▶ Input data:
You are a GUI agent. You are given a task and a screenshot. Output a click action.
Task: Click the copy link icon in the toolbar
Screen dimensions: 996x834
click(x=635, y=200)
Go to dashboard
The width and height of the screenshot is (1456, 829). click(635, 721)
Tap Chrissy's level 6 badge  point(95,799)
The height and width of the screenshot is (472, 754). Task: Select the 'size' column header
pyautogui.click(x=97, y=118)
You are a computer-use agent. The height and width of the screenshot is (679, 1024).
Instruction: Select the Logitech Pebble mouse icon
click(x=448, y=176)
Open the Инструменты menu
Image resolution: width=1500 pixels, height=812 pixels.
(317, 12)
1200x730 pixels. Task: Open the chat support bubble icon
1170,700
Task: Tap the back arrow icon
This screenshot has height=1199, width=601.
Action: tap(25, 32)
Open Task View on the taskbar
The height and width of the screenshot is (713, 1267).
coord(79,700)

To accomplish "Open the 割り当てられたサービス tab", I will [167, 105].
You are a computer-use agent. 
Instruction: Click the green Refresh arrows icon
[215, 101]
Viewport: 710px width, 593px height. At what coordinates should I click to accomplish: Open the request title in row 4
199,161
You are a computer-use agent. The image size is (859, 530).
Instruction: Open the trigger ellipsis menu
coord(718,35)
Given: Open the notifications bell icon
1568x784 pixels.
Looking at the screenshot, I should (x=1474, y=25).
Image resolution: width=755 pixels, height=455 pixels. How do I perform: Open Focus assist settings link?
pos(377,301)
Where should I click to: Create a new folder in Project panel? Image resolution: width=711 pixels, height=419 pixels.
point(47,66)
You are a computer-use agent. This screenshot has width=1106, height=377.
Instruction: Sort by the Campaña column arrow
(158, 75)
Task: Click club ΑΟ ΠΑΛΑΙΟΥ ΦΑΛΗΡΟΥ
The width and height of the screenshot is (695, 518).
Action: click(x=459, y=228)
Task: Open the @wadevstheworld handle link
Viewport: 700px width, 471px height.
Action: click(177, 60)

▶ Requirement: Transcribe the listing above line for line, from the first line to the line containing "Tap Chrissy's level", inclusive, with no other lines.

▶ Your response:
You are a GUI agent. You are given a task and a screenshot. Output a click action.
Task: Click the copy link icon in the toolbar
Screen dimensions: 996x834
click(x=635, y=200)
Go to dashboard
The width and height of the screenshot is (1456, 829). click(635, 721)
Tap Chrissy's level 6 badge  point(95,799)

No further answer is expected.